SummerSlam 2017 Special (Published by BOOM! Studios; Review by C.K. Stewart, ‘Rama Rating 9 out of 10): The sports entertainment event of the summer (not to be confused with the biggest event in sports entertainment) is just around the corner, and BOOM! Studios has delivered another WWE anthology special to celebrate. SummerSlam 2017 Special recounts iconic moments from SummerSlam pay-per-views through the ages, from Box Brown and Daniel Bayliss showing a group of friends coming back together through “Macho Man” Randy Savage and “American Dream” Dusty Rhodes’ battle at SummerSlam 1990 all the way to Aaron Gillespie, Selina Espiritu, and Jeremy Lawson offering an eerie take on Seth Rollins’ and Finn Balor’s history-making inaugural Universal title match last August. Even the New Day make an appearance, wrapping up what is hopefully only the first installment of Ross Thibodeaux and rob Guillory’s joyful and light-hearted “Optimistic Oddyssey.” Dee Cunniffe’s colors and Clay McCormack’s illustrations in “In the Mandible of Madness” are a highlight of the issue -- their work is grim and unsettling, perfectly suited to Ryan Ferrier’s insights into Mankind’s psyche in the hours leading up to his SummerSlam ‘96 battle against the Undertaker. SummerSlam 2017 is a fun mix of emotional tales and light-hearted romps, including Derek Fridolfs and Fred Stresing’s goofy short featuring The Bushwhackers and the Natural Disasters, and the variety of the stories collected is a great read for WWE fans looking to get in the SummerSlam spirit.

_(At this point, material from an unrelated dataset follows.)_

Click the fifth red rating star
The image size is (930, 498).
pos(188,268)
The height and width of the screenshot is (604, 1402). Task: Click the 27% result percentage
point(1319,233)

Loved & Lost: 9 Stories About Imperfect Romance (Published by A Wave Blue World; Review by C.K. Stewart, ‘Rama Rating 8 out of 10): Tyler Chin-Tanner pushes the limits of the Tennyson quote his off-kilter romance anthology draws its title from, offering nine tales that explore love stories that never quite work out. Romance is messy, dating is painful, and trying to navigate a fresh new relationship can result in growing pains that may lead you to decide all the hassle isn’t worth it with your potential partner. Chin-Tanner’s work in Loved & Lost is often awkward and uncomfortable to read, backed up by a variety of styles from artists that seem well-suited to the particular brand of heartbreak Chin-Tanner captures in each short. Ryan Alexander-Tanner captures the stilted body language of no chemistry in “Status Update,” and Tadd Galusha’s color work in particular in “Thaw” is deeply evocative, particularly his emotional flashbacks to the lead character’s military past. Not all the stories are hits -- “Perfectly Distilled” and “Team Spirit” are murky shorts with characters that almost border on parody but with no clear punchline. The bulk of Chin-Tanner’s work, though, and the work of the artists he partners with, is strong enough to make up for the anthology’s weak moments. Loved & Lost is available now through Comixology and Amazon, or the A Wave Blue World store.